A couple of days after I thought the deal was successfully completed I got an
email from the buyer. On analog sources he was hearing bleed-through from the
FM tuner section. He requested a full refund and I obliged. Fortunately he was
a local buyer, so he dropped the unit off and I refunded his money.

Once I got the unit home I tried to replicate his issues. No
matter what I did to the unit’s analog inputs on my test bench, they were
silent as a grave. So, was there really a problem?

I tried one last thing – hooking up the FM tuner’s antenna
input to my roof antenna – finally I heard the slightest bit of background FM
through other analog inputs – but only when the tuner was tuned to a very strong
signal. With an indoor antenna or no antenna at all the analog inputs were noise-free.

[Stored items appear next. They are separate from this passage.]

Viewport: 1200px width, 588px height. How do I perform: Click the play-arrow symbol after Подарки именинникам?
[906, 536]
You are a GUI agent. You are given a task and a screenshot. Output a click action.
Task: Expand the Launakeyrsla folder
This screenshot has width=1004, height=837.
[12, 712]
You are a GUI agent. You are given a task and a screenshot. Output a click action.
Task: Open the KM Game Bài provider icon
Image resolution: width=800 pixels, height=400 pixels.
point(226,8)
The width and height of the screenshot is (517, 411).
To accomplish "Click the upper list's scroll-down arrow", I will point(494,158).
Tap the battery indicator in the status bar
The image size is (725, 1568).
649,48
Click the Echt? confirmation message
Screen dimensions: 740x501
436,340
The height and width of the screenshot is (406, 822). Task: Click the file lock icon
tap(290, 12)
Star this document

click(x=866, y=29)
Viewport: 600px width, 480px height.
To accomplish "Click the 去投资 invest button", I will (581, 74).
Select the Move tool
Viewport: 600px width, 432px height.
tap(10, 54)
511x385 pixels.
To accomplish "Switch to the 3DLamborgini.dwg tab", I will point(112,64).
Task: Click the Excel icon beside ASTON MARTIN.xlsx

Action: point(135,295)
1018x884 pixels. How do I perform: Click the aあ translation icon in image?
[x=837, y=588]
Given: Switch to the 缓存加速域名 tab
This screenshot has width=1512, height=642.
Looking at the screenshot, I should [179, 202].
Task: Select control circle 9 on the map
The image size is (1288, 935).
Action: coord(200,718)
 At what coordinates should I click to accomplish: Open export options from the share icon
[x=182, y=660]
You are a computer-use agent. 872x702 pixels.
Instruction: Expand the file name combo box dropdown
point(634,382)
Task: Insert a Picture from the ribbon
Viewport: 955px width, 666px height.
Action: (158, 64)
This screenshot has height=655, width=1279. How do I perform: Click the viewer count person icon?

So the buyer WAS right – there was an issue with bleed-through
from pre/pro’s built-in FM tuner, but unless you tried powerful antenna (or
in the buyer’s case his cable/FM system) you’d never experience this problem. I’d
used the pre/pro in various systems for the past year with no issues, but I
never used the FM tuner. If the buyer had been similarly FM-free he’d never
have experienced a problem.

Sometimes even the most perfectly operating piece of gear in
your system can exhibit issues in someone else’s system. So if a buyer comes
back after a couple of days and tells you, “It don’t work right,” refund their
money. Yes, there’s always a chance you’re getting scammed, but better to be
the victim of an occasional cheater than to label a buyer with a legitimate beef,
a liar.

The moral of the story is that when selling a complex piece of
gear, such as a Av Receiver or pre/pro, always be prepared to offer a refund…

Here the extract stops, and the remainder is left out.